**Problem description**: Each line below that contains "with" should be counted. Give only the total.

[Records from a dataset]
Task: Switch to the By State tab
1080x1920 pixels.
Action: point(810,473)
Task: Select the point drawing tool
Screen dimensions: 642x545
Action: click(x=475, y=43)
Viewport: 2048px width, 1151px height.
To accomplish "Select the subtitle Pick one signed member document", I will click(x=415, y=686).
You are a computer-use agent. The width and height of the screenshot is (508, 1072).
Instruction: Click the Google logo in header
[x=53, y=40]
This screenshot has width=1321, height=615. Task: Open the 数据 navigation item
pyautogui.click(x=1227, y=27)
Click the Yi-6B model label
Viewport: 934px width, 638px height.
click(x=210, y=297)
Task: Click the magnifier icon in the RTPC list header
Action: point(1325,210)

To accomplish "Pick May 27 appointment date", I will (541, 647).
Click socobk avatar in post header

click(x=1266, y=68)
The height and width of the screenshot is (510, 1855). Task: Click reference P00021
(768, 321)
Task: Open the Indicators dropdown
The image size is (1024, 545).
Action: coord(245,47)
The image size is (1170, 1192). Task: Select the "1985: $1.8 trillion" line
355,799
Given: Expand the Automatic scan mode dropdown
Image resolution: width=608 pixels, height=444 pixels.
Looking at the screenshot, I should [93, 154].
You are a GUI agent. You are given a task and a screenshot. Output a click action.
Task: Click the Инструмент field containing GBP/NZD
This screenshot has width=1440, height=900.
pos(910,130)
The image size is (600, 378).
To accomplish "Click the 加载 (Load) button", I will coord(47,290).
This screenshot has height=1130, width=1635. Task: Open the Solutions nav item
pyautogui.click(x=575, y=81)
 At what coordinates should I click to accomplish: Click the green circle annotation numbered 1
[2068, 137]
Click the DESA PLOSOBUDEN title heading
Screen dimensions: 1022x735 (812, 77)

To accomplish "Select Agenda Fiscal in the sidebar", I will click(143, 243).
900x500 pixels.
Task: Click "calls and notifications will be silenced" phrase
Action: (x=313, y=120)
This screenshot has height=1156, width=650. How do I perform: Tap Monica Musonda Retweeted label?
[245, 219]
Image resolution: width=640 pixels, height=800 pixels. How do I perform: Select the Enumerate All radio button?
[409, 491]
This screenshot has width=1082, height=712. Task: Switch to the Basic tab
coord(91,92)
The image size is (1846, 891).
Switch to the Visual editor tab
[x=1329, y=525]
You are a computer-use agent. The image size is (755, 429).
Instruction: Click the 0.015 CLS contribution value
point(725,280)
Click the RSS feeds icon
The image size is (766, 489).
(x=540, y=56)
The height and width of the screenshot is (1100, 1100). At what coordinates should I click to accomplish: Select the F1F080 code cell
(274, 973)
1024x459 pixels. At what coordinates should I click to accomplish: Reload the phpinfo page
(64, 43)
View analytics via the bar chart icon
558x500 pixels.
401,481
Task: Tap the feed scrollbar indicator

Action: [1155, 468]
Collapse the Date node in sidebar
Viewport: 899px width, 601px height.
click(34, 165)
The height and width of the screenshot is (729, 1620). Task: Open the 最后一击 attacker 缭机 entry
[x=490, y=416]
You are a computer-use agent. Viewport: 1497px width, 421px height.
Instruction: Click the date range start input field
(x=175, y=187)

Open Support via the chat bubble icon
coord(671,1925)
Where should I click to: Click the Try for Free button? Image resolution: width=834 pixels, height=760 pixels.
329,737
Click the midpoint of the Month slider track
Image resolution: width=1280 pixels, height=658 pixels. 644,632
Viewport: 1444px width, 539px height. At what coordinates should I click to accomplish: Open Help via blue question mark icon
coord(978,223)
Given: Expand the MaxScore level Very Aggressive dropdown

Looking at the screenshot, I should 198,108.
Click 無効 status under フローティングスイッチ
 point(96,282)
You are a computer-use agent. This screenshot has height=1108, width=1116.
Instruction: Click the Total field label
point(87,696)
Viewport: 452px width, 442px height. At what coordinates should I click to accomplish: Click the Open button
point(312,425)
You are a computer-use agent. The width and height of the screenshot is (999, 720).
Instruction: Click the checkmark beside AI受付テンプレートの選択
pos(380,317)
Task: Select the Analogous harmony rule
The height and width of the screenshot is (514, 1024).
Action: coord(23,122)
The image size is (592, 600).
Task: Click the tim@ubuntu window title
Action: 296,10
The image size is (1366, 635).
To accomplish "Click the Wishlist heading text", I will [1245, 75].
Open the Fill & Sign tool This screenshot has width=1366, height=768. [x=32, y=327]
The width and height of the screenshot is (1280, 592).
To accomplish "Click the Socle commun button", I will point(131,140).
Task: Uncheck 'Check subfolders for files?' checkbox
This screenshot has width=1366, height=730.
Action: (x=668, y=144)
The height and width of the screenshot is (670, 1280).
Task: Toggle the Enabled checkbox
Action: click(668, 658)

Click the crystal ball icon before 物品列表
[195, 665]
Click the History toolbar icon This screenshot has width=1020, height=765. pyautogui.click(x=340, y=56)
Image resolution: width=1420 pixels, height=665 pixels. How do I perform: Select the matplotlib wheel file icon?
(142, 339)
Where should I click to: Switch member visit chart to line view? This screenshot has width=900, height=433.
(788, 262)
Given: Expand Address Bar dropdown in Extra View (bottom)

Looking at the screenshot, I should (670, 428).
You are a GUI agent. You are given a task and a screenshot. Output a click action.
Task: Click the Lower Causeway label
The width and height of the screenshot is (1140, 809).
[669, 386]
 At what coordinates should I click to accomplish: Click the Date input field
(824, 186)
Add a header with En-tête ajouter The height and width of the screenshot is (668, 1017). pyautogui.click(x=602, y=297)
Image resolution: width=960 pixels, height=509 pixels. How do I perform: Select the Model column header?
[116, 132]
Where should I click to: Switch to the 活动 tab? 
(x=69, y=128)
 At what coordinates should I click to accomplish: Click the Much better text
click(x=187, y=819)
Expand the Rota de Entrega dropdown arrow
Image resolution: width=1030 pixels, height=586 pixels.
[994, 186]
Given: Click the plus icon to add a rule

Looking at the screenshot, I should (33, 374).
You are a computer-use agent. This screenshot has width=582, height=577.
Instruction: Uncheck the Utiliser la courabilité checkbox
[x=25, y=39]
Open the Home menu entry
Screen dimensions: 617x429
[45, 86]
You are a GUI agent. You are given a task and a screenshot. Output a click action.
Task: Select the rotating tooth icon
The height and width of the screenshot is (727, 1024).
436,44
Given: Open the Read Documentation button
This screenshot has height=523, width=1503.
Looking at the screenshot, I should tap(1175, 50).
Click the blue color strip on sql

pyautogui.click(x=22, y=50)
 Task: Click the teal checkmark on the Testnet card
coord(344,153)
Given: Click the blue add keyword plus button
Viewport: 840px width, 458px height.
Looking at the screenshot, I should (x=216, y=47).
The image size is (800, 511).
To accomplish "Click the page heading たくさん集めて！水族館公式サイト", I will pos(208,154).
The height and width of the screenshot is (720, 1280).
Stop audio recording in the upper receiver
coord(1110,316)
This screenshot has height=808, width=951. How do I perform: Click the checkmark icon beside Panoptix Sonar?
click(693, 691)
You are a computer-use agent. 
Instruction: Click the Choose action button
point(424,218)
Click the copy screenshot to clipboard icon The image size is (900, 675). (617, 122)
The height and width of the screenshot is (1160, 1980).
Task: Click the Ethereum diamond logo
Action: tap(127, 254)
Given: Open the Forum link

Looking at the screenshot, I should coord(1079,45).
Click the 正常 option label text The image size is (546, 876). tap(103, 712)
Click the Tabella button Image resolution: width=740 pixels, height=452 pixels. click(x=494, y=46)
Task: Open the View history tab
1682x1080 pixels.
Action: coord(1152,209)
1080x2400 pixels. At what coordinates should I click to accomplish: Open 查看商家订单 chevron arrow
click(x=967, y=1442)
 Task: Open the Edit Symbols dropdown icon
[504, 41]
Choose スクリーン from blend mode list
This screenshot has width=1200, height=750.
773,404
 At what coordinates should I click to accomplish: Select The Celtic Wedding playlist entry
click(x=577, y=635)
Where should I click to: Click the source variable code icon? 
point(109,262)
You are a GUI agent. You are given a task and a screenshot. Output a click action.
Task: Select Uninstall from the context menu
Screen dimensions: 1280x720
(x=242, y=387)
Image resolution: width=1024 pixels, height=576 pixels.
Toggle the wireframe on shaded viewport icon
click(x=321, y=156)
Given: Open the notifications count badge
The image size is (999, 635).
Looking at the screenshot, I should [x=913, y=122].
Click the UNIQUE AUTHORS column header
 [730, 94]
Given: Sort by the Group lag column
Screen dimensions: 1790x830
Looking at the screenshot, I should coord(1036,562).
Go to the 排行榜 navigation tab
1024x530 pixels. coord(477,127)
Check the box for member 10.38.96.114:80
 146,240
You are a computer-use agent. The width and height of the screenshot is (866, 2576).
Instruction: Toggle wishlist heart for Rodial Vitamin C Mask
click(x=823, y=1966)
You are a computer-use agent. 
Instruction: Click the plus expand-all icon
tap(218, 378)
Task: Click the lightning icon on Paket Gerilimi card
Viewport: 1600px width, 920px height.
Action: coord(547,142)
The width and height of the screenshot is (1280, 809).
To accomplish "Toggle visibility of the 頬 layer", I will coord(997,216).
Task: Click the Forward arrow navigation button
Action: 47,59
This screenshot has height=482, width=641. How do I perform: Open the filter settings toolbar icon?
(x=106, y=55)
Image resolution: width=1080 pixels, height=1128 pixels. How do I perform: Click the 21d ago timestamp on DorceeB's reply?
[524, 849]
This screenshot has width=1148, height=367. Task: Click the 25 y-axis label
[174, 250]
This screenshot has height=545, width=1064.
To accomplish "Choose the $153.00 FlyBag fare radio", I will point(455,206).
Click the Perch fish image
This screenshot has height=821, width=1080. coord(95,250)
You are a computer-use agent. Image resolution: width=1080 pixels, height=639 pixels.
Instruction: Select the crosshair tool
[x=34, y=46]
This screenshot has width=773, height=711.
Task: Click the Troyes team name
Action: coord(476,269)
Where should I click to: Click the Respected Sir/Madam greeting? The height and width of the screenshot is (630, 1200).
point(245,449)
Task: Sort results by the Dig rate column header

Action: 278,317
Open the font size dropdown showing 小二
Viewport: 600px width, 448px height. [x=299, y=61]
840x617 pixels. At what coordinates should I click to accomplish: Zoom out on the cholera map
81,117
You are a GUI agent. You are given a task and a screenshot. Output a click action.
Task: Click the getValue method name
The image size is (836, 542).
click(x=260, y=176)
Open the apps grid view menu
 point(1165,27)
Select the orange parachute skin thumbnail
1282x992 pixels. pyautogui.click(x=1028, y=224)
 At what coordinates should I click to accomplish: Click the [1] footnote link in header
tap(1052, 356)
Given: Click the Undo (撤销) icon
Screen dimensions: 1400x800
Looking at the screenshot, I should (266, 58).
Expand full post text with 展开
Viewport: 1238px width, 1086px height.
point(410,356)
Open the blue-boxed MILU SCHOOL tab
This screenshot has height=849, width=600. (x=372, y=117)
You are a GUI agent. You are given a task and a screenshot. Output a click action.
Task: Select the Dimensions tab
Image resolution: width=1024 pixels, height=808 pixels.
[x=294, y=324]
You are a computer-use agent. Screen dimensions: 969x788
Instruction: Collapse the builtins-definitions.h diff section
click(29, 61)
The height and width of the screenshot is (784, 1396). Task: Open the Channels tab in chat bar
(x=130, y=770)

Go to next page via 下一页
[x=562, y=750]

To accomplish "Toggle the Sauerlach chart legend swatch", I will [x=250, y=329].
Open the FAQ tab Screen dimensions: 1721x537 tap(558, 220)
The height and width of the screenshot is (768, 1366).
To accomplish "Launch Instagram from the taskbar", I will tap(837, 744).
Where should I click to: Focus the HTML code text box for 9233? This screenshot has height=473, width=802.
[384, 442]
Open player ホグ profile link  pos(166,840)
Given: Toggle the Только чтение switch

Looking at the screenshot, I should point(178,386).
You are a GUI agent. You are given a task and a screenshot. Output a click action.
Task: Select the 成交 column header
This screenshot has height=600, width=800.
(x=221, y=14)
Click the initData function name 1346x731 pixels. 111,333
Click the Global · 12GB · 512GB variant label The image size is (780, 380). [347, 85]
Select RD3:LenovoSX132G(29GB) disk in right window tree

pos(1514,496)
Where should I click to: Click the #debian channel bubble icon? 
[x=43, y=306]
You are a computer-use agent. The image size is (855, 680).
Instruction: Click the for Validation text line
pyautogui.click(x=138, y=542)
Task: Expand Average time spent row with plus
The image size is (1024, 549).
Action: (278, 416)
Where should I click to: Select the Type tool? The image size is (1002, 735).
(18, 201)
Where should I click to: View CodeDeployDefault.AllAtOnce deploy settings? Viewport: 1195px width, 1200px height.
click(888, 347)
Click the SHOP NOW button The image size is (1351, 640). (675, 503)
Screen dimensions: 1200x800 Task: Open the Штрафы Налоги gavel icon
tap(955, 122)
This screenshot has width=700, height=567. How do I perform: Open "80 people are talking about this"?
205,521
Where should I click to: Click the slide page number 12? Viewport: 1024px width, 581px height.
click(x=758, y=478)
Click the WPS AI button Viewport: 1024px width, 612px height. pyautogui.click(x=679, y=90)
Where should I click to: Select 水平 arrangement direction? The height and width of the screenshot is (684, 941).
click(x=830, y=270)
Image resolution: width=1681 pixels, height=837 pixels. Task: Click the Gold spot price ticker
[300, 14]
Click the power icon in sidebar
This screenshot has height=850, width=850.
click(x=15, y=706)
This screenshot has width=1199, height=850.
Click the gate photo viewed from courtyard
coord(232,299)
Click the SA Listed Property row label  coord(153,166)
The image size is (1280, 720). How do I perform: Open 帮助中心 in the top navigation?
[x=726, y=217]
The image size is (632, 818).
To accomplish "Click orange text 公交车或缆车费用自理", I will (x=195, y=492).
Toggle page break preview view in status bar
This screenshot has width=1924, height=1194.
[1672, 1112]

**Written response**: 3